Stalls of khadi kurtis and dupattas, terracotta items, jute bags, jewelleries and khadi cotton bedsheets are attracting Punjabi visitors who are also appreciative of the products of Bihar.

Stalls of Bihari cuisines are attracting both Bihari and Punjabi visitors alike. Food stalls of tilkut from Gaya , khaaja, kesar peda, launglata, chandrakala, lakhto, balushahi, anarsa and thekua are attracting good business too.

The stall on jute jewellery from Arya Jute of Patna has already seen good footfall of customers from Punjab.

“The pieces are very creative. They are made of jute which is rarely seen in Punjab. I will buy four sets for my daughters,” said Balwinder Kaur, who has come from Amritsar to attend the 350th Prakash Parv.

Middle aged Manpreet Singh from Bhatinda was busy selecting khadi jackets in various colours. “I have seen politicians wearing such bundi (sleeveless jackets). I always wanted to buy one for myself. Here the price is quite reasonable. I will buy one today,” he said. The jackets cost Rs 1,200 each.

Khadi suit pieces embellished with Madhubani paintings cost Rs 1,000 and Bhagalpuri silk dupattas priced at Rs 600 are also attracting women in large numbers.

“People love some of these products and most stalls have seen good business.
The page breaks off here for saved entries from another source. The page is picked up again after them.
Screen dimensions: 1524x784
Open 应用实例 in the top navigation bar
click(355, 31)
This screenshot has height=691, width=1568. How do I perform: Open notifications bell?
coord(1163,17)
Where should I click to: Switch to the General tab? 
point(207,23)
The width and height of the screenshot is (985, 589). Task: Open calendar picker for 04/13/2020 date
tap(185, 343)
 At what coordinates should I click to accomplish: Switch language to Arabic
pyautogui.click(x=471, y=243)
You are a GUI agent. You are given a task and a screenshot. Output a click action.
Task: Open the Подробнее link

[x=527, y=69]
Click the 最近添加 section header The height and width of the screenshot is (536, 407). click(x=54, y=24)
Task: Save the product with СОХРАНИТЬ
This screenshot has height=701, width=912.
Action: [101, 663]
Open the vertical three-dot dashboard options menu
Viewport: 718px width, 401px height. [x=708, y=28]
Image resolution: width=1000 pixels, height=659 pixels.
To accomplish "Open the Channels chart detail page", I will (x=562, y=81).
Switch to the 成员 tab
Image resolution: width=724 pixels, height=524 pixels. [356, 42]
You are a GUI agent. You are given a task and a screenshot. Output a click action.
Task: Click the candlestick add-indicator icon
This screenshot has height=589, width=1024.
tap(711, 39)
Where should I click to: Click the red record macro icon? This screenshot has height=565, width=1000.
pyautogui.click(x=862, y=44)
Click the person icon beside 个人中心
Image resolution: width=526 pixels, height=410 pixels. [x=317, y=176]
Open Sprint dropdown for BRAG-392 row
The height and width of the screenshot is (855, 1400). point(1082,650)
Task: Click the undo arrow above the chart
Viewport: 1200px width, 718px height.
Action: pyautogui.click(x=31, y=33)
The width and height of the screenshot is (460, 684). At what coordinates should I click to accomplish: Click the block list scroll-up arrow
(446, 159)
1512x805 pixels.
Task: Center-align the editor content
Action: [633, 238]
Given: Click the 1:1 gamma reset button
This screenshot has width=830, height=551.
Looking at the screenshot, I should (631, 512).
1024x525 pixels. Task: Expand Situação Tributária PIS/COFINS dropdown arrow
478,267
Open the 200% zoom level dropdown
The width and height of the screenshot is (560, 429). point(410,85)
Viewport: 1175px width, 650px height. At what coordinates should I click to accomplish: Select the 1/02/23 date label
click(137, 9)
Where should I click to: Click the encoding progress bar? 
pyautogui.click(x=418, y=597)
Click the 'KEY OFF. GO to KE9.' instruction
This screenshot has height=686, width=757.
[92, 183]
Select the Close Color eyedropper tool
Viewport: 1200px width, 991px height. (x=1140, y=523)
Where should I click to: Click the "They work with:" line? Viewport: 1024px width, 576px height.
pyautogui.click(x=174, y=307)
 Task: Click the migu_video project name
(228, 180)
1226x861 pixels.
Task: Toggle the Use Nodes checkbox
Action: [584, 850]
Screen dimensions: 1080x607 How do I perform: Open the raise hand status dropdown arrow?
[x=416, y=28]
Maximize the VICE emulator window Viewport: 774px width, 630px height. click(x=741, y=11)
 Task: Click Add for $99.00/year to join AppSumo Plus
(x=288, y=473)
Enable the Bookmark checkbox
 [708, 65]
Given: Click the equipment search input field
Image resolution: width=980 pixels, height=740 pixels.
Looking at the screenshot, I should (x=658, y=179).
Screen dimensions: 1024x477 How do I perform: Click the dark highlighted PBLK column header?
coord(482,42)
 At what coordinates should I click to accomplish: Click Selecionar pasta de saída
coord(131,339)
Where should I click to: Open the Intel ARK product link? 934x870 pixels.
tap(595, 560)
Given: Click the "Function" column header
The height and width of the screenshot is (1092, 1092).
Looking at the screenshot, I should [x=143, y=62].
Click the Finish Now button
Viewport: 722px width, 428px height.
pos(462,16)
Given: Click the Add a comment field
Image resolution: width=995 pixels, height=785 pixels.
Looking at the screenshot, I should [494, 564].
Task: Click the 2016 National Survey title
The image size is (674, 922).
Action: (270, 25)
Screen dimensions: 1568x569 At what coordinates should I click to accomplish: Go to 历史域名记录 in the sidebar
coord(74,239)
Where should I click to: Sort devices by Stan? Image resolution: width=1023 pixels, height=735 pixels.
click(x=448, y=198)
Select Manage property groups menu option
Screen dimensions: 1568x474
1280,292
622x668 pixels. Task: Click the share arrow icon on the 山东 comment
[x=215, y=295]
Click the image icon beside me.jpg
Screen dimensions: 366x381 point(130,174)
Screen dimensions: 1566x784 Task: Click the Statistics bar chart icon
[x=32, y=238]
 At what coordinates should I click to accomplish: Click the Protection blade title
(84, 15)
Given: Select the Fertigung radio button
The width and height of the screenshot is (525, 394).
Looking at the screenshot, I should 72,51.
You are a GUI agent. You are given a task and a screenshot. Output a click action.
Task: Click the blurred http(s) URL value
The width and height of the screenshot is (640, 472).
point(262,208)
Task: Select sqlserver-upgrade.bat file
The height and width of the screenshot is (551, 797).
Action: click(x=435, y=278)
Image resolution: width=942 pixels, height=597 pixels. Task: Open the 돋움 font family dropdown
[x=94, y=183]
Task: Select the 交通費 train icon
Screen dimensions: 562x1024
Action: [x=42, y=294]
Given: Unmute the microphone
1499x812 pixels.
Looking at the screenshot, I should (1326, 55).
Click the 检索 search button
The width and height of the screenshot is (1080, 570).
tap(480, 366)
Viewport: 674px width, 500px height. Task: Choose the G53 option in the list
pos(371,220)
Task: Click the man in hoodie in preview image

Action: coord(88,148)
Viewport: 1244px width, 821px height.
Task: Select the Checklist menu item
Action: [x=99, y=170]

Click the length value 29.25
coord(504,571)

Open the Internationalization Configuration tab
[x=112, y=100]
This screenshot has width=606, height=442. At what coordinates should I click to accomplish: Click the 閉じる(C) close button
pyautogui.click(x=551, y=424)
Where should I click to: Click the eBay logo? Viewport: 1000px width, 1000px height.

Punjabis are loving the suit pieces we have and they are also cheaper than in other parts of the country,” said stall owner, Smita.

“We are trying to impress the guests with our dishes and build a brand of our culture so that they keep visiting our state,” said Roushan Singh, a stall owner.

Praising the arrangements made by the Bihar government, Amanpreet Bhalla of Amritsar said, “The city is very clean and the management of the whole event is very good. Contrary to bad publicity of the state, we are finding the scene here quite different.”